→ Your instructions:
Set down every record once more, exactly as given.

→ Given records:
━━━━━━

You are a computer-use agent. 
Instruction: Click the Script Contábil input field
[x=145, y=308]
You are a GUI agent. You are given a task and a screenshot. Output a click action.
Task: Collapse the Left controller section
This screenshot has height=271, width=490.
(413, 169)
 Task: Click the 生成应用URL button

━━━━━━

→ Answer area:
You are a computer-use agent. 
Instruction: Click the Script Contábil input field
[x=145, y=308]
You are a GUI agent. You are given a task and a screenshot. Output a click action.
Task: Collapse the Left controller section
This screenshot has height=271, width=490.
(413, 169)
 Task: Click the 生成应用URL button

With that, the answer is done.